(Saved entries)
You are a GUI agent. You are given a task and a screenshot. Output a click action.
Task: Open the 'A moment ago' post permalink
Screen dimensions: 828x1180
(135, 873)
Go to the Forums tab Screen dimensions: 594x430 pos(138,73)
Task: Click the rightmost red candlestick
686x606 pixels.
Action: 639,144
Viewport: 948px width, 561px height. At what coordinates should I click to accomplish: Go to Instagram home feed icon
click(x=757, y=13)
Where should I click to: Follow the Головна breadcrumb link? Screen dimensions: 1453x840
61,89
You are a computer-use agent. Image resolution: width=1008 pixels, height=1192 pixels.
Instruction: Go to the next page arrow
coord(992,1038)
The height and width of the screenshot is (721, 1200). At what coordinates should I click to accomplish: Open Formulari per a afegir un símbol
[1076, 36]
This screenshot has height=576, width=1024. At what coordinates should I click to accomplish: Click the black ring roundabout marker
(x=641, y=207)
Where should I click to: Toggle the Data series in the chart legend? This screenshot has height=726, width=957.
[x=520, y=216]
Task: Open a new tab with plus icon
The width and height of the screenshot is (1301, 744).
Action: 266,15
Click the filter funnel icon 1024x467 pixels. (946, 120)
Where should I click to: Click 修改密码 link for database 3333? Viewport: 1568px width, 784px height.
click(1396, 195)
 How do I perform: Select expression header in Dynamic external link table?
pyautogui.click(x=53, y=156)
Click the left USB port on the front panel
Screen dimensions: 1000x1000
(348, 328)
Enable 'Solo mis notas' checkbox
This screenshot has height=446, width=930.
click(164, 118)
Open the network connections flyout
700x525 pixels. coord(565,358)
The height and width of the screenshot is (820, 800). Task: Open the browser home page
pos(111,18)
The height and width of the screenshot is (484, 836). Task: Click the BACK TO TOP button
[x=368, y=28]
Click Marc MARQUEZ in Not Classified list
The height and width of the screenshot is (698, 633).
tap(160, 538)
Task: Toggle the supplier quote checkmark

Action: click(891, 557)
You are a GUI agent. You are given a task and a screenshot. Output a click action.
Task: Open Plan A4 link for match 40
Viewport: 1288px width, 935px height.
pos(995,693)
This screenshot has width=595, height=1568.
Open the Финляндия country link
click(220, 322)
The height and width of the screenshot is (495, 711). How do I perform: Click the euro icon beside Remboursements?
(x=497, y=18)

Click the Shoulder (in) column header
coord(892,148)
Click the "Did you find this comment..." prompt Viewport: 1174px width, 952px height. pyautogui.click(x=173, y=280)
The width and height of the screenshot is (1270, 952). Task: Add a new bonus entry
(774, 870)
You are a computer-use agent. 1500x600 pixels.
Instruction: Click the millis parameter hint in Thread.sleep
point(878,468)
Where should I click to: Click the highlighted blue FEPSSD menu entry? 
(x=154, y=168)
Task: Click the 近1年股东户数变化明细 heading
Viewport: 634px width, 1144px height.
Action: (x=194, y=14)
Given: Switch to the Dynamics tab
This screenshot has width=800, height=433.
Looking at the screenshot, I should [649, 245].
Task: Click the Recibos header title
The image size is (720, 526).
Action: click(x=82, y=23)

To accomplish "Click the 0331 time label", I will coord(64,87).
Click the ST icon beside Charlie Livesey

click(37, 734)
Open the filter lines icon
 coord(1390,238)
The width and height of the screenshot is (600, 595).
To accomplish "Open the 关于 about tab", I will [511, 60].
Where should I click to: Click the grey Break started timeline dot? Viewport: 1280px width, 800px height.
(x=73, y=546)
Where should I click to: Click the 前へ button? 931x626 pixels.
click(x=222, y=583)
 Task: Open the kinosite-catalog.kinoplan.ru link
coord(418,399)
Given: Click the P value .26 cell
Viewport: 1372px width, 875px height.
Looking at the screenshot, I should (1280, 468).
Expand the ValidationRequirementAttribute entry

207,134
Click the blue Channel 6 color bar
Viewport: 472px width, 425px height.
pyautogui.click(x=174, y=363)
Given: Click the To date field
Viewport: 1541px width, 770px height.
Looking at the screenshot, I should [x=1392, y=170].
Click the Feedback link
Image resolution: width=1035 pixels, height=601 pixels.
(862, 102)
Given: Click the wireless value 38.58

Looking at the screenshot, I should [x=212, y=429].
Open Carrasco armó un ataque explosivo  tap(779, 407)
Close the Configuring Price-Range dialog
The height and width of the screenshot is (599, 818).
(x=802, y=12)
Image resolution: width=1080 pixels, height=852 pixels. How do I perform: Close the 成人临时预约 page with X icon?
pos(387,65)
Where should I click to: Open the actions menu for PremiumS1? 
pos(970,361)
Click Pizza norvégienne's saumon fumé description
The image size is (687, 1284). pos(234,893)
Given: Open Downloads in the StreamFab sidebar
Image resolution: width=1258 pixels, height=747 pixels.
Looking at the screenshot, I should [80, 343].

### Your objective
What you need to do is retype all the entries exactly as written.

### Response below
You are a GUI agent. You are given a task and a screenshot. Output a click action.
Task: Open the 'A moment ago' post permalink
Screen dimensions: 828x1180
(135, 873)
Go to the Forums tab Screen dimensions: 594x430 pos(138,73)
Task: Click the rightmost red candlestick
686x606 pixels.
Action: 639,144
Viewport: 948px width, 561px height. At what coordinates should I click to accomplish: Go to Instagram home feed icon
click(x=757, y=13)
Where should I click to: Follow the Головна breadcrumb link? Screen dimensions: 1453x840
61,89
You are a computer-use agent. Image resolution: width=1008 pixels, height=1192 pixels.
Instruction: Go to the next page arrow
coord(992,1038)
The height and width of the screenshot is (721, 1200). At what coordinates should I click to accomplish: Open Formulari per a afegir un símbol
[1076, 36]
This screenshot has height=576, width=1024. At what coordinates should I click to accomplish: Click the black ring roundabout marker
(x=641, y=207)
Where should I click to: Toggle the Data series in the chart legend? This screenshot has height=726, width=957.
[x=520, y=216]
Task: Open a new tab with plus icon
The width and height of the screenshot is (1301, 744).
Action: 266,15
Click the filter funnel icon 1024x467 pixels. (946, 120)
Where should I click to: Click 修改密码 link for database 3333? Viewport: 1568px width, 784px height.
click(1396, 195)
 How do I perform: Select expression header in Dynamic external link table?
pyautogui.click(x=53, y=156)
Click the left USB port on the front panel
Screen dimensions: 1000x1000
(348, 328)
Enable 'Solo mis notas' checkbox
This screenshot has height=446, width=930.
click(164, 118)
Open the network connections flyout
700x525 pixels. coord(565,358)
The height and width of the screenshot is (820, 800). Task: Open the browser home page
pos(111,18)
The height and width of the screenshot is (484, 836). Task: Click the BACK TO TOP button
[x=368, y=28]
Click Marc MARQUEZ in Not Classified list
The height and width of the screenshot is (698, 633).
tap(160, 538)
Task: Toggle the supplier quote checkmark

Action: click(891, 557)
You are a GUI agent. You are given a task and a screenshot. Output a click action.
Task: Open Plan A4 link for match 40
Viewport: 1288px width, 935px height.
pos(995,693)
This screenshot has width=595, height=1568.
Open the Финляндия country link
click(220, 322)
The height and width of the screenshot is (495, 711). How do I perform: Click the euro icon beside Remboursements?
(x=497, y=18)

Click the Shoulder (in) column header
coord(892,148)
Click the "Did you find this comment..." prompt Viewport: 1174px width, 952px height. pyautogui.click(x=173, y=280)
The width and height of the screenshot is (1270, 952). Task: Add a new bonus entry
(774, 870)
You are a computer-use agent. 1500x600 pixels.
Instruction: Click the millis parameter hint in Thread.sleep
point(878,468)
Where should I click to: Click the highlighted blue FEPSSD menu entry? 
(x=154, y=168)
Task: Click the 近1年股东户数变化明细 heading
Viewport: 634px width, 1144px height.
Action: (x=194, y=14)
Given: Switch to the Dynamics tab
This screenshot has width=800, height=433.
Looking at the screenshot, I should [649, 245].
Task: Click the Recibos header title
The image size is (720, 526).
Action: click(x=82, y=23)

To accomplish "Click the 0331 time label", I will coord(64,87).
Click the ST icon beside Charlie Livesey

click(37, 734)
Open the filter lines icon
 coord(1390,238)
The width and height of the screenshot is (600, 595).
To accomplish "Open the 关于 about tab", I will [511, 60].
Where should I click to: Click the grey Break started timeline dot? Viewport: 1280px width, 800px height.
(x=73, y=546)
Where should I click to: Click the 前へ button? 931x626 pixels.
click(x=222, y=583)
 Task: Open the kinosite-catalog.kinoplan.ru link
coord(418,399)
Given: Click the P value .26 cell
Viewport: 1372px width, 875px height.
Looking at the screenshot, I should (1280, 468).
Expand the ValidationRequirementAttribute entry

207,134
Click the blue Channel 6 color bar
Viewport: 472px width, 425px height.
pyautogui.click(x=174, y=363)
Given: Click the To date field
Viewport: 1541px width, 770px height.
Looking at the screenshot, I should [x=1392, y=170].
Click the Feedback link
Image resolution: width=1035 pixels, height=601 pixels.
(862, 102)
Given: Click the wireless value 38.58

Looking at the screenshot, I should [x=212, y=429].
Open Carrasco armó un ataque explosivo  tap(779, 407)
Close the Configuring Price-Range dialog
The height and width of the screenshot is (599, 818).
(x=802, y=12)
Image resolution: width=1080 pixels, height=852 pixels. How do I perform: Close the 成人临时预约 page with X icon?
pos(387,65)
Where should I click to: Open the actions menu for PremiumS1? 
pos(970,361)
Click Pizza norvégienne's saumon fumé description
The image size is (687, 1284). pos(234,893)
Given: Open Downloads in the StreamFab sidebar
Image resolution: width=1258 pixels, height=747 pixels.
Looking at the screenshot, I should [80, 343].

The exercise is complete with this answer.